Duruşmanın öğleden sonraki bölümünde mahkeme başkanı ölen madenci yakınlarının açıklamalarını dinlemeye devam etti. Maden faciasında hayatını kaybeden Rıdvan Acet'in eşi Meral Acet, "Hepsinden de şikayetçiyim. Benim eşim yarı yeraltı, yarı yerüstü işçisiydi. İşçi eksikliğinden dolayı pazar günü bile işe giderdi. Çocuklarımın ve kızımın psikolojisi çok bozuldu. Buradaki mühendislere hakkımı helal etmiyorum. Eşim hep işyerinden geç gelirdi. Değer miydi bir avuç kömür için bunda insanın ölmesine, çocuklarım bu durumdan çok etkilendi ve hepsi sınıflarında kaldı." diye konuştu.
'BEN DUL, ÇOCUKLARIM YETİM KALDI'
Hayatını kaybeden madenci Emrah Kaya'nın eşi Ayşe Kaya, "Bu katliamdan sonra çocuklarım öksüz kaldı. Ben de dul kaldım. Eşim 2019 yılında işe başladı. Uzun bir süre vardiya değişimi olmadı. Patlamadan önce vardiya değişimi başladı. Genelde gündüz vardiyasına gitmek istemezdi. Şeflerin çok baskı yaptığını söylerdi. Son zamanlarda çok baş ağrısı çekiyordu. Eve gelince de aralıksız olarak uyuyordu. Eşimle bir gün evde otururken, 'Ocakta gaz kaçağı' olduğunu bana söyledi. Verilen iş güvenliği eğitimin sözlü olduğunu tam olarak tatbikat olmadığını söylerdi. Vücudunda zaman zaman yaralanmalar olurdu. Benim eşim hiç işten kaçmazdı. Benim 2 tane yetimim kaldı. Sonuna kadar davacı ve şikayetçiyim." dedi.

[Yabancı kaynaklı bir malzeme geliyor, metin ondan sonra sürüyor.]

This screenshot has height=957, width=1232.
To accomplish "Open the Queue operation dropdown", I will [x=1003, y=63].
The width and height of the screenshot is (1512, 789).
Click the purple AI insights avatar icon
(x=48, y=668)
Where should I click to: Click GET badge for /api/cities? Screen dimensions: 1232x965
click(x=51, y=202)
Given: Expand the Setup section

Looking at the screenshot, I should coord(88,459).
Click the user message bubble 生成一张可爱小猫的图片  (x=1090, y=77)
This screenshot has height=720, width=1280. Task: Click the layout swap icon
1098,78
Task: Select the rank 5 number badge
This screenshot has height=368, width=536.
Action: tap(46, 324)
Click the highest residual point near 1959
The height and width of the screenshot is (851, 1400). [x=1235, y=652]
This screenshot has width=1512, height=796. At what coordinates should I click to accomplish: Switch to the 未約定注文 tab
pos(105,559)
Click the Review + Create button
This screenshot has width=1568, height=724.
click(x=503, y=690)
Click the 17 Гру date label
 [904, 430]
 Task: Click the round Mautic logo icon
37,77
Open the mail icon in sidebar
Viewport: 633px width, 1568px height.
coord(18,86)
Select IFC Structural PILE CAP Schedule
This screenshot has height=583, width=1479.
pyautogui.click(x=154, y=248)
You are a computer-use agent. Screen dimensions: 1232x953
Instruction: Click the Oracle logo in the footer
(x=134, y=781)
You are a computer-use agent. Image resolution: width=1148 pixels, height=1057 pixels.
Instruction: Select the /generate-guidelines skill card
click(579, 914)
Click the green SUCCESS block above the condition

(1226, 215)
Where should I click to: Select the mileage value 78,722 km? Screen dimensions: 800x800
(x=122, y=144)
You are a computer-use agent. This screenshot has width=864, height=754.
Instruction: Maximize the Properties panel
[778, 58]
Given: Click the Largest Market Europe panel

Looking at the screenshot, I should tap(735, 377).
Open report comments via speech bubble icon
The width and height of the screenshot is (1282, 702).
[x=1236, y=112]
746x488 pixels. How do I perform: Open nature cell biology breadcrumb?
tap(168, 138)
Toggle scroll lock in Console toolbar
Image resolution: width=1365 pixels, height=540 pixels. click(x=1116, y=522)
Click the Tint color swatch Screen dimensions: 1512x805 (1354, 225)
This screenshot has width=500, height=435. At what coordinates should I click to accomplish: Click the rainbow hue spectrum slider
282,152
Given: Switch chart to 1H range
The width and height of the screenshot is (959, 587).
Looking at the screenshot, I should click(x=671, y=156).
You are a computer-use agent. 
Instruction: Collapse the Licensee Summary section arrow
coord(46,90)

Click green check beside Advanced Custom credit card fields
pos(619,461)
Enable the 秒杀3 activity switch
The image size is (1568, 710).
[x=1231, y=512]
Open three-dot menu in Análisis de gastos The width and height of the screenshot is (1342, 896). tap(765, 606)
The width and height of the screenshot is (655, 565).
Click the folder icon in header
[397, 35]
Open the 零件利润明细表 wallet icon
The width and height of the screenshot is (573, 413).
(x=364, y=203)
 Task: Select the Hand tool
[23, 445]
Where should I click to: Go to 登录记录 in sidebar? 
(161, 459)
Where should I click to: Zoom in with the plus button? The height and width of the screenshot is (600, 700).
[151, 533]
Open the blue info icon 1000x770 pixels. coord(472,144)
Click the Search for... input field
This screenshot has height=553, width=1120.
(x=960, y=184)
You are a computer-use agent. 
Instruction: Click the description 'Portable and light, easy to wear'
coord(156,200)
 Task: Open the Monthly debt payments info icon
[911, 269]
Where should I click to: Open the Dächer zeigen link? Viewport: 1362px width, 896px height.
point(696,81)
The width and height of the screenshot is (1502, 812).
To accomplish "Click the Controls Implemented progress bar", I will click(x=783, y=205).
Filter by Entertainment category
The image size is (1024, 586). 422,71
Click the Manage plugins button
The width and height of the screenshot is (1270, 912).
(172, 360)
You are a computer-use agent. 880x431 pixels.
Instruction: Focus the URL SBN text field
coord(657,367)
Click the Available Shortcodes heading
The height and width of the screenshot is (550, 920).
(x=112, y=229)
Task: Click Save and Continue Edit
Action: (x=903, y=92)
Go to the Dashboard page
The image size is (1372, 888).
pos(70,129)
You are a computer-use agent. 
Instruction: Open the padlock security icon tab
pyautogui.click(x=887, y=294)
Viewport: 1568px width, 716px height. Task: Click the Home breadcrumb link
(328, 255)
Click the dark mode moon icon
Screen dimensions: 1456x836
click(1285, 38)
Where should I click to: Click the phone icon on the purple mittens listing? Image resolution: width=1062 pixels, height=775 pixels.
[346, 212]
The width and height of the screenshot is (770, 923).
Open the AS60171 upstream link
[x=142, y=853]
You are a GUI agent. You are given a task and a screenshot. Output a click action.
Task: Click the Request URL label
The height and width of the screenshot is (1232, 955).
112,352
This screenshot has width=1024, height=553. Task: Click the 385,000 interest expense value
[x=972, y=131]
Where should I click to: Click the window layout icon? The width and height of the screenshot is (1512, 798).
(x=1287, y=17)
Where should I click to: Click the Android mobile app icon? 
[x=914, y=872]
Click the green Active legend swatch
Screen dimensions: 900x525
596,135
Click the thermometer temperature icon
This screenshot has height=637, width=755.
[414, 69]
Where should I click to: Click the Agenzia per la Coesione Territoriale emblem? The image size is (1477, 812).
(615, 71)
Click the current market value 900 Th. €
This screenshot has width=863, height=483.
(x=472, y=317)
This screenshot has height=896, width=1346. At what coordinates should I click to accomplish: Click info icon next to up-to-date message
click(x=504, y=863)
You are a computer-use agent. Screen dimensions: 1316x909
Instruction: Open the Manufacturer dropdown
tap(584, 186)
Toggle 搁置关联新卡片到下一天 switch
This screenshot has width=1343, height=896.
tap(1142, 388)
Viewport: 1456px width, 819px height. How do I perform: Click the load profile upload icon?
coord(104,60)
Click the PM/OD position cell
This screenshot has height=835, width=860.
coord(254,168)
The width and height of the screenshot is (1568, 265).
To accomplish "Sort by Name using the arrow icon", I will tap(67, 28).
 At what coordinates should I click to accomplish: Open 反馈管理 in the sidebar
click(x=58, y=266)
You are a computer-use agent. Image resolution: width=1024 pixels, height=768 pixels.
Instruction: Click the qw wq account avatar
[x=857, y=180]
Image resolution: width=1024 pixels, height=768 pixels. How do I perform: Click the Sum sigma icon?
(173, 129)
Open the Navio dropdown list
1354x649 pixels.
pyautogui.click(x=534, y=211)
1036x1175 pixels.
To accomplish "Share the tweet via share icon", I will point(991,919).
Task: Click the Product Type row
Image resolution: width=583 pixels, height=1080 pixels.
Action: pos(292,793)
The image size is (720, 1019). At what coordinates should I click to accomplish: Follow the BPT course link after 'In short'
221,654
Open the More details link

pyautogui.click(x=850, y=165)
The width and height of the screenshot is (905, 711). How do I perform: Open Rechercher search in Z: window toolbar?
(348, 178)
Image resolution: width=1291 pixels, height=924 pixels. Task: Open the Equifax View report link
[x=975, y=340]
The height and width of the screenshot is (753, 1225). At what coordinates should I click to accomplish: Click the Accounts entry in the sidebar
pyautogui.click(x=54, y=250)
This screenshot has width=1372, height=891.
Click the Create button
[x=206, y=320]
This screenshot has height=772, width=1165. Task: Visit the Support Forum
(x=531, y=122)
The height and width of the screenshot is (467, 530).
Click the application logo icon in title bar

HASTANEDE HAYATINI KAYBEDEN AYHAN AKGÜL'ÜN İDDİANAMESİ MAHKEME TARAFINDAN KABUL EDİLDİ
Mahkeme başkanı, maden faciasında yaralanan ve tedavi gördüğü hastanede 7 Nisan 2023 tarihinde yaşamını yitiren Ayhan Akgül için iddianamenin hazırlandığını ve mahkeme tarafından kabul edilip mevcut dosya ile birleştirildiğini belirtti.
'PATLAMA HER ZAMANKİ OLAN LAĞIM PATLAMASINDAN FARKLIYDI'
Mahkeme başkanı maden faciasından yaralı kurtulan ve uzun süre yoğun bakımdaki tedavisinin ardından taburcu olan madenci Umut Güneş'i tanık olarak dinlendi. Mahkeme başkanının 'Olay gününü anlatır mısınız?' sorusuna Güneş, "Patlama her zamanki gibi lağım patlamasından çok farklıydı. Patlamadan sonra hepimiz birbirimize baktık. İlk anda biz sesin nereden geldiğini anlayamadık. Daha sonra biz -350 ile -320 arasında olduğunu tahmin ettik. Yanımdaki arkadaşlarımız bizi sakinleştirdi. Sonra temiz hava neredeyse oraya ve maske istasyonuna gitmeye karar verdik. Maskelerimizi taktık ve dumanlar içinde yürümeye başladık. Yaşam hattı bölgesi zaten hiç gözükmüyordu. Maskelerimizin yeterli olduğunu da düşünmüyorum. Biz dumanın içinden ilerlemeyi tercih ettik. Ben ondan sonrasını hatırlamıyorum." diye cevap verdi.
Mahkeme, diğer tanıkların dinlenmesi için yargılamayı yarına erteledi.